*TASKS TO COMPLETE:*
1. From the article on fish and rheumatoid arthritis, list every trait the quoted Medpage report gives for the group that ate fish most often.
2. Carry on the article on fish and rheumatoid arthritis, starting after its final sentence.

*SOURCE TEXT:*
Eating more fish — rather than fish oil supplements — might be associated with lower rheumatoid arthritis disease activity. That’s according to researchers at Columbia and Harvard Universities writing in Arthritis Care & Research.
When they studied 176 RA patients — mostly middle-aged, college-educated White women — the researchers found “statistically and clinically significant” decreases in rheumatoid arthritis disease scores, called DAS28-CRP, among patients who ate fish two or more times per week compared with those who had fish once a month or less often.
[Read more about an anti-inflammatory diet.]
Previously, studies had established that omega-3 fatty acids, which fish oil supplements contain, improved joints. But the researchers note that it wasn’t possible to extrapolate from the studies whether the benefits would result from eating whole fish rather than taking the pills. “We hypothesized that greater fish consumption would be associated with lower RA disease activity scores,” they write.
“Prospective assessment of disease activity in relationship to fish consumption is warranted,” they add.
The researchers examined two categories of fish: “tuna fish, salmon, sardines (cooked or raw including sashimi or sushi)” and “other broiled, steamed, baked or raw fish (trout, sole, halibut, poke, grouper, etc.)”. They excluded fried fish, non-fried shellfish, or mixed fish dishes — such as “stir-fried shrimp or fish with vegetables” — because those are known to have lower omega-3 fatty acid levels.
“The group that ate fish most frequently had some baseline traits that might be associated with improved disease activity, like lower BMI and higher socioeconomic status,” reports Medpage, “but they also had the highest prevalence of smoking and the longest disease duration, making it difficult to see how confounders might affect the relationship between fish consumption and RA disease activity.”

*EXCERPTED DATA:*
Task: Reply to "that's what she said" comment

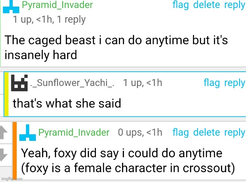Action: point(234,83)
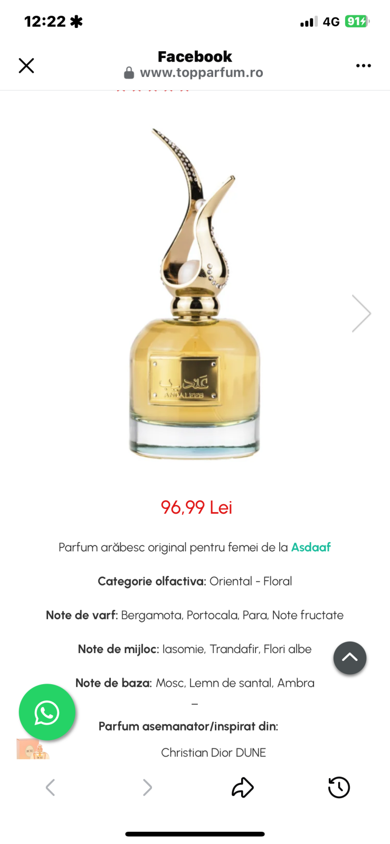Screen dimensions: 390x844
Task: Tap the www.topparfum.ro address
Action: pos(202,73)
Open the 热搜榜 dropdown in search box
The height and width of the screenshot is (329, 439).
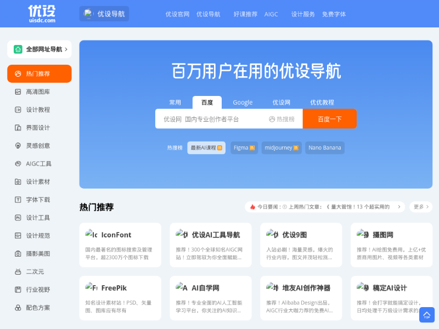pyautogui.click(x=282, y=119)
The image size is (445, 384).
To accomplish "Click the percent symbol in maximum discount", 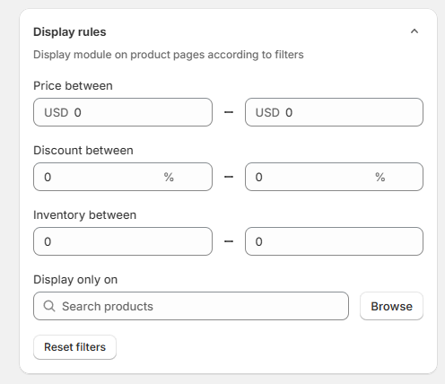I will 380,177.
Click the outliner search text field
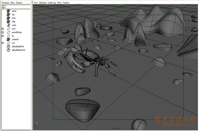Screen dimensions: 199x131 [18, 7]
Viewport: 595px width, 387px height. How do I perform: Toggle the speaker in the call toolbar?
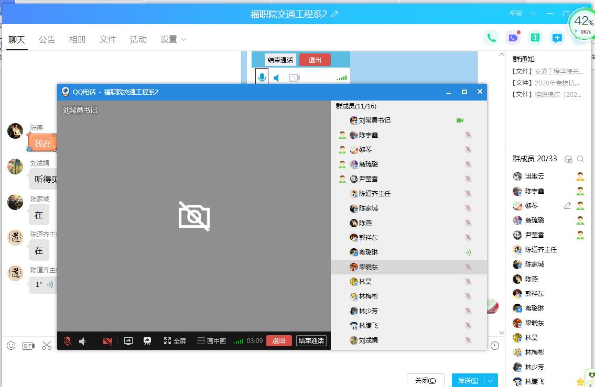[x=82, y=341]
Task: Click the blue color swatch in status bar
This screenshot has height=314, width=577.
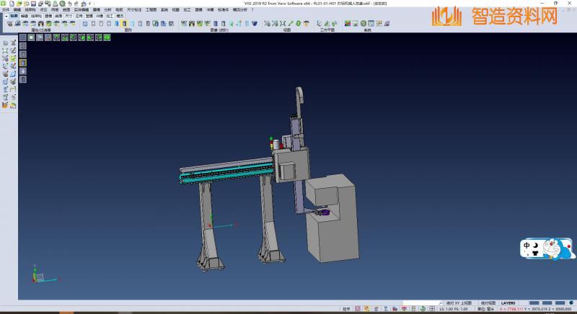Action: pos(534,303)
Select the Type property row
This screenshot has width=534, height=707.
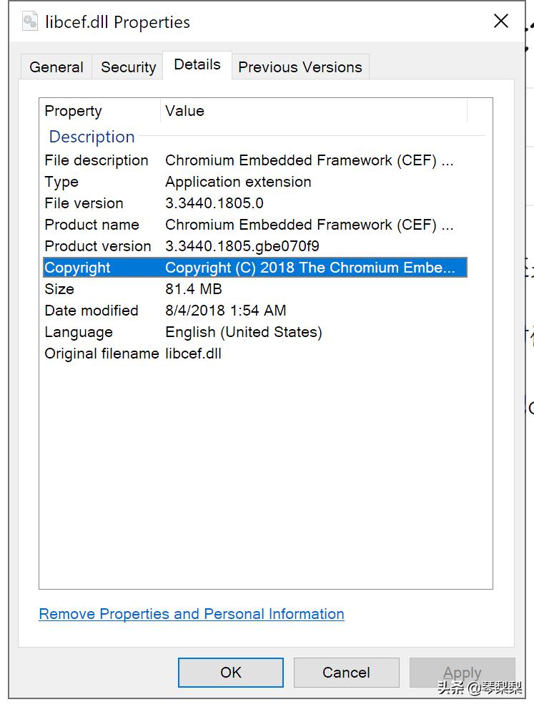[x=254, y=182]
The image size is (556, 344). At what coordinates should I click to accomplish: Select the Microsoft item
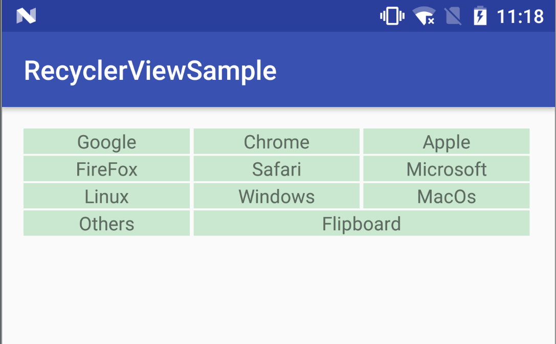[446, 169]
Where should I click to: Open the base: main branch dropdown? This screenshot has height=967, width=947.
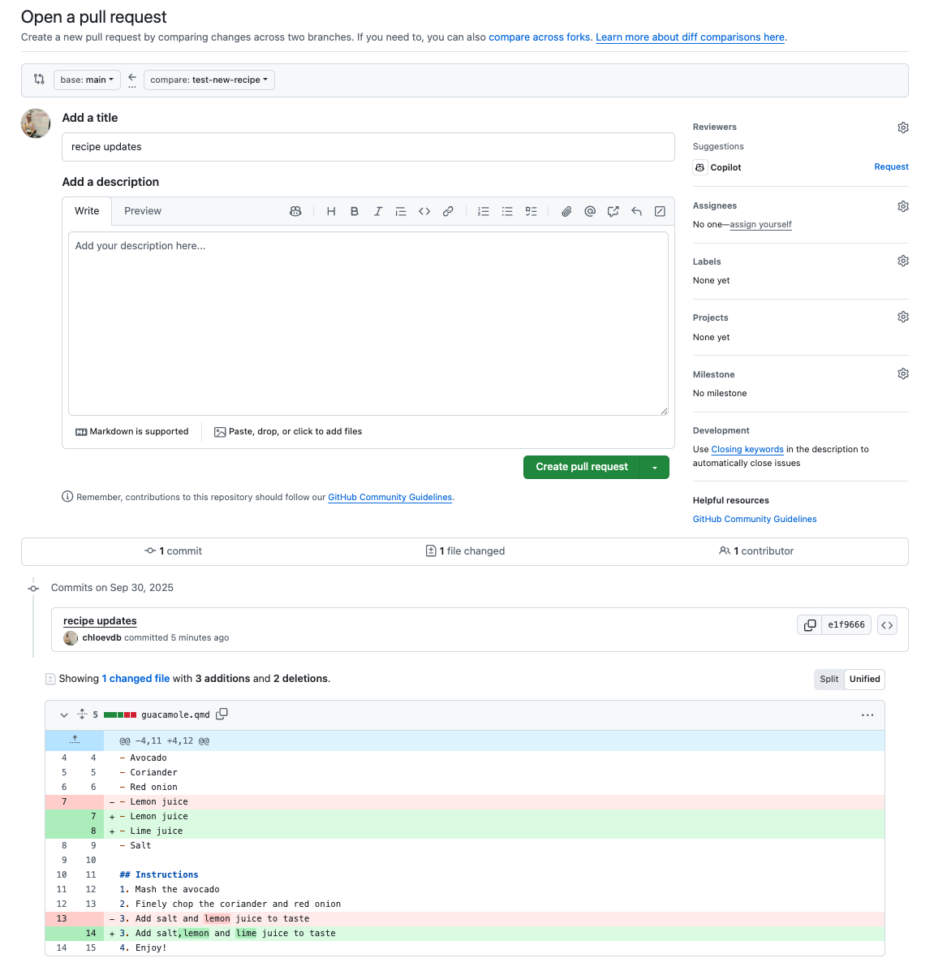(87, 80)

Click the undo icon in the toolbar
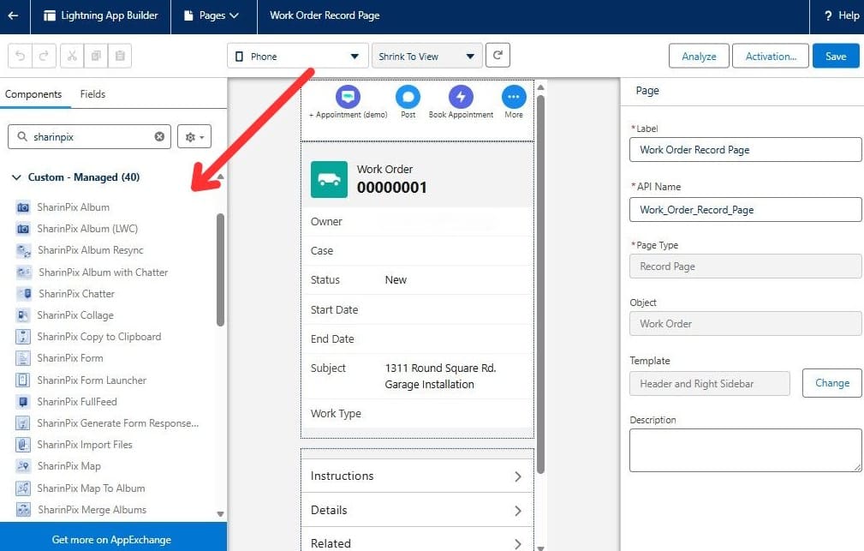coord(19,55)
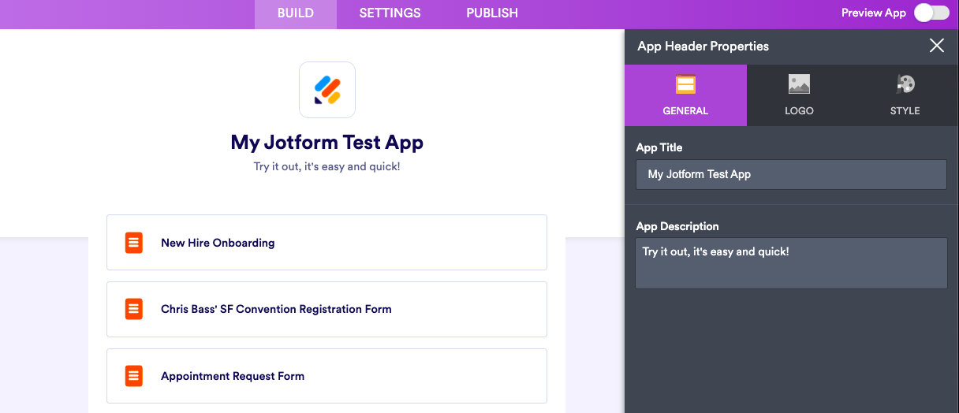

*RESPONSES TO THE EXERCISE:*
1.
- Lower BMI
- Higher socioeconomic status
- Highest prevalence of smoking
- Longest disease duration

2.
Medscape adds that one limitation of the new research is that it is a cross-sectional analysis, which calls for taking the findings with a grain of salt.
“Dietary studies are notoriously difficult to interpret. With this, it’s a cross-sectional study and cannot prove cause-and-effect clearly,” says Irwin Lim, a rheumatologist in Australia who directs the clinic BJC Health. (The study authors also admit it doesn’t demonstrate cause-and-effect.)
“Saying that, the actual message is an appealing one,” Dr. Lim says. “Fish oils are useful, and this has been shown in previous higher-quality studies. Many people just don’t like the additional pill load or the taste of liquid versions of fish oil.”
Dr. Lim already suggests that patients introduce fish into their diets. “Our preference at our clinic, BJC Health, is where possible to emphasize quality, whole foods, and good nutrition, over the various supplements people buy from the pharmacy,” he says.